Politik / Poetik des Raumes

Politik / Poetik des Raumes
Eine politisch–künstlerische Recherche zur Mystifizierung der Stadtentwicklung Berlins nach dem Mauerfall.

In seiner 1998 verfassten Erzählung Stadterfahrungen skizziert Henri-Pierre Jeudy Berlin in den frühen Wendejahren als eine Stadt „die an den Schuhen klebt“, ermüdet von den geschichtlichen Exzessen, die das Bestreben der Politik nach einer neuen, globalen Signifikanz über sich ergehen lässt. Um den Umbau der Stadt so erfolgreich wie möglich gestalten zu können musste die Stadt gefällig zu erfassen sein, sich in einem vereinfachten Narrativ ihres stadtgeschichtlichen Erbes fügen. Folglich überhöhte sich die „Intensität ihrer Zeichen“ (Alexanderplatz, Potsdamer Platz, Schlossdebatte). Der Fall der Mauer 1989 löste eine Transformation der urbanen Landschaften in damals unbekannter Dimension und Geschwindigkeit aus. Die (Aus-)Wirkungen im Stadtgewebe wurden in den vergangenen Jahren vielfach dokumentiert, jedoch gibt es ein kollektives Unbehagen in Bezug auf die Sammlung, das Referenzieren und die Bewertung des stadtgeschichtlichen Nachhalls der Nachwendezeit. Die Radikalität des Umbruchs, insbesondere das Städtische betreffend, wird zunehmend unsichtbarer und die Bewertung gerät erneut zwischen die ideologischen Fronten machtpolitischen Wirkens und den Wirkungsmechanismen der globalen Immobilienspekulation. Gegenwärtig verblassen die grundlegenden Verhandlungen, die Prozesse der Stadtpolitik und die Kultur der 90er Jahre neben dem beharrlich zitierten Erbe ökonomisch erfolgreicher Protagonist*innen und der Großprojekte. Was bleibt ist die Rückschau in Form von urbanen Mythen. Jene urbanen Mythen entstehen zumeist in Zeiten gesellschaftspolitischer Umbruchsphasen und füllen das Vakuum der Wertung, Legitimation und Identität von Urbanität für die „Stadt von Morgen“.

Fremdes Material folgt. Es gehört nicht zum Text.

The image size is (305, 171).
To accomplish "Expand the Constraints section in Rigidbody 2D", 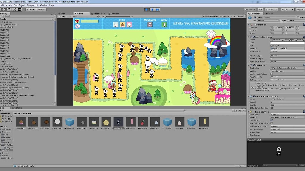I will pyautogui.click(x=254, y=135).
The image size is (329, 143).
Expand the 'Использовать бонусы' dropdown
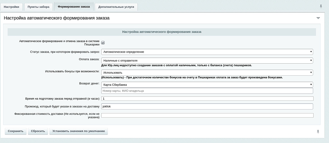tap(207, 73)
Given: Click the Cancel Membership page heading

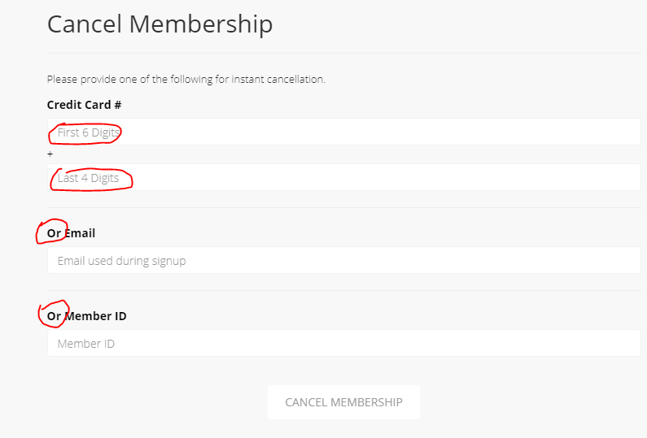Looking at the screenshot, I should tap(160, 24).
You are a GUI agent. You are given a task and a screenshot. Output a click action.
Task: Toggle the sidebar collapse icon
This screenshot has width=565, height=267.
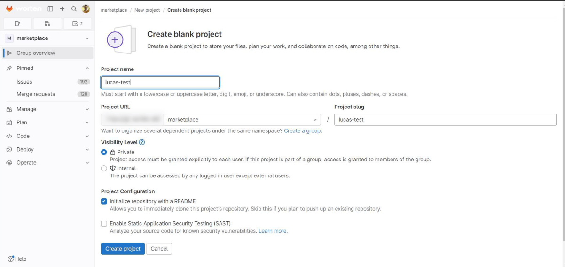coord(50,9)

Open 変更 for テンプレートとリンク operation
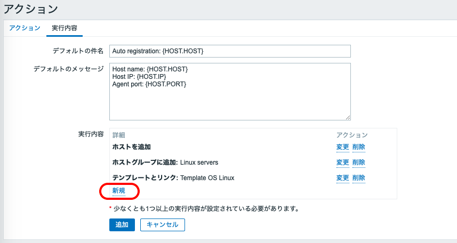pos(342,178)
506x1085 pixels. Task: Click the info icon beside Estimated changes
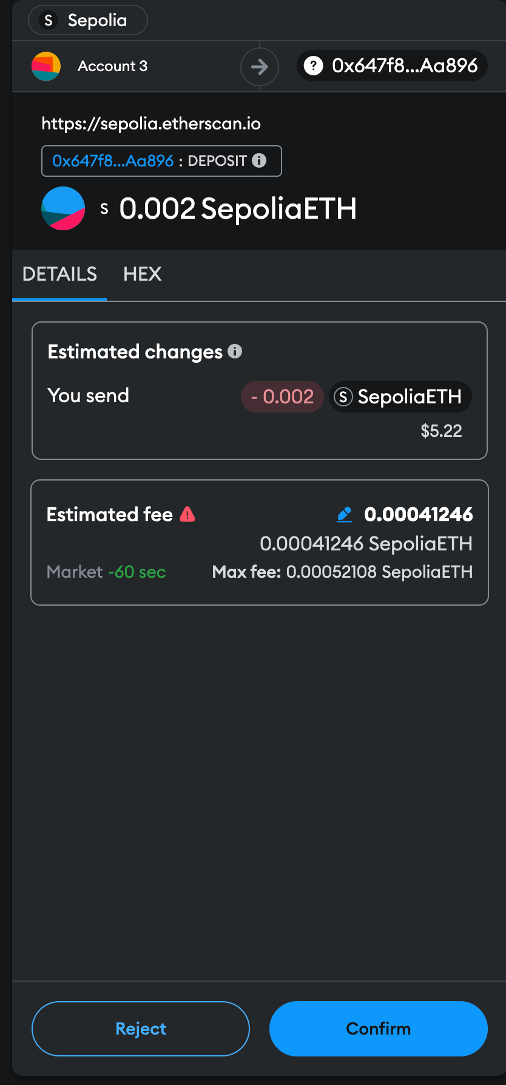(x=235, y=351)
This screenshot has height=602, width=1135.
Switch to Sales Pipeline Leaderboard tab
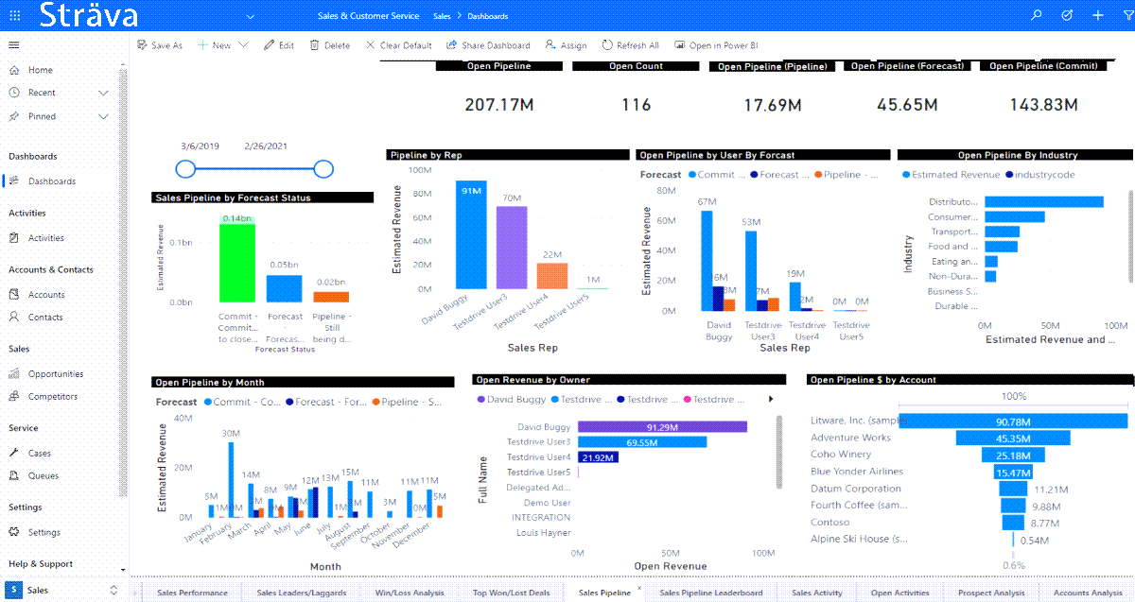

Anlass des Theorie-Praxis-Projekts Politik / Poetik des Raumes ist infolgedessen die kritische Auseinandersetzung mit der Konstruktion des städtischen Gefüges und der immanenten stadtgeschichtlichen Mythen Berlins nach der Wiedervereinigung. Wie werden Mythen zusammengesetzt? Wie funktionieren die (Werte)-Konstruktionen der Mythen und ihre angebliche Unantastbarkeit beziehungsweise Zeitlosigkeit? Welche Idee von Geschichte liegt ihnen zugrunde? Ziel der raumstrategischen Arbeit ist es mit künstlerischen Mitteln sich einer alternativen Erzählung zu nähern. Dabei sollen zuvorderst die narrativen und performativen Mittel der 90er Jahre aus dem gegenwärtigen Blick nachgespürt, gesammelt und künstlerisch neu „vermessen“ werden.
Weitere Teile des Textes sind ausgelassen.